GuitarJack and some experimentation

I’ve been meaning to do this for a while now although I’d wanted to use my iPad 2, but it seems now that it won’t be usable as an input device for some reason. Anyway, I used the GuitarJack in my iPhone 4 and it works very well. Using it with GuitarTone is good too, which I wasn’t expecting as what I wanted to achieve was a non-guitar like sound. I got close enough.

More Mixtikl

More messing around with Mixtikl again, and tweeting the odd mix too. Interesting to get back into this app and start to do a few things that are a little more complex. It’s the kind of music app that satisfies on all levels. You can generate something immediate using the random function, or spend as much time as you like to create something completely unique.

Pixilang 3.2 arrives

I haven’t used Pixilang for a long time and so it’s great to see a new version and one with some really interesting new features like:

  • universal containers (pixi-container) for any type of data;
  • dynamically typed variables (for integer or floating point numbers);
  • functions for sound synthesis and recording;
  • functions for block data processing;
  • supported formats: WAV, PNG, JPG;
  • MIDI In/Out.

Of course, or most interest is the functions for sound synthesis and recording and the MIDI in/out as well. Sadly it seems that there’s no Palm OS version though, so I’ll be using it on Windows Mobile.

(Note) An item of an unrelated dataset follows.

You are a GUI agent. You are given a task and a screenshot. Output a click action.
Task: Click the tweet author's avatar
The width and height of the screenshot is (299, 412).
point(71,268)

This morning’s Music App (part 1)

Aurora Sound Studio has been around for a while. First on Windows Mobile and now on iOS. It’s a great music making app, and one that I’ve too long overlooked. So I went back to it this morning, albeit briefly, and was surprised to find some nice stuff in there that I must have made ages ago.

It’s always nice to get a little surprise like that and remember (or not remember) tracks partially made and sitting around just waiting for you to rediscover them.

Music apps I haven’t used in ages: Future Sound

This was an app I got right back at the start of iOS music making. In fact, before it was iOS actually. It was one of the more innovative apps that came out, and more like art than a music making experience. It’s interesting to go back to it now as in many ways some of these ideas have been taken on by the likes of RJDJ in the work they’ve done with their Inception app and also with scenes in general.

I looked up their website and they’re still going, although it seems as though the iOS or mobile world isn’t the entirety of what they’re about, which is good. Interesting to see what they do next, although they don’t seem to have a blog or news feed sadly.

Messing about with Jasuto Pro

Messing around with stuff is great fun, and if there’s an iOS app that is superb fun, then it’s Jasuto Pro Modular. I haven’t played with this app for ages, and so it’s great to get back into it and discover stuff that I’d started but not done anything with.

The patch, or sketch, or whatever the proper name is, that you can see above uses a sample file that was recorded using RJDJ on a journey home one day. The idea was to record a week of travel sounds using RJDJ and then create patches for it in apps like Jasuto Pro.

I must work out how to get the audio out on this track, but perhaps on another day.